What you are asked to do:
Edit the rows from the line with "You are a GUI" up to and including the line with "Action: tap(1262, 320)", changing "listing" to "entry". Return only those lines, with everything else left as it is.

— Begin Recorded data —

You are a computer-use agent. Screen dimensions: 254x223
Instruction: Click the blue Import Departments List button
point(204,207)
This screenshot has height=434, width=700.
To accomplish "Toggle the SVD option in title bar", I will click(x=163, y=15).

— End Recorded data —
— Begin Recorded data —

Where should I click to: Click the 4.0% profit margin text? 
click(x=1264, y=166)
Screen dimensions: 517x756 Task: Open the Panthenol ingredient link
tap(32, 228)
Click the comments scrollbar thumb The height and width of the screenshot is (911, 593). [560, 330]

— End Recorded data —
— Begin Recorded data —

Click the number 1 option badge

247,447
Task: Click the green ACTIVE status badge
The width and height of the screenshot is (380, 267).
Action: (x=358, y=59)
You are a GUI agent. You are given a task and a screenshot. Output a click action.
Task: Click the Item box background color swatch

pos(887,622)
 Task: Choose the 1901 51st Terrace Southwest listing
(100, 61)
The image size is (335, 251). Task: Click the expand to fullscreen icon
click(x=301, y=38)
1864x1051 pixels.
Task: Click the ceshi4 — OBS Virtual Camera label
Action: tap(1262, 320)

— End Recorded data —

Answer to the task:
You are a GUI agent. You are given a task and a screenshot. Output a click action.
Task: Click the Item box background color swatch

pos(887,622)
 Task: Choose the 1901 51st Terrace Southwest entry
(100, 61)
The image size is (335, 251). Task: Click the expand to fullscreen icon
click(x=301, y=38)
1864x1051 pixels.
Task: Click the ceshi4 — OBS Virtual Camera label
Action: tap(1262, 320)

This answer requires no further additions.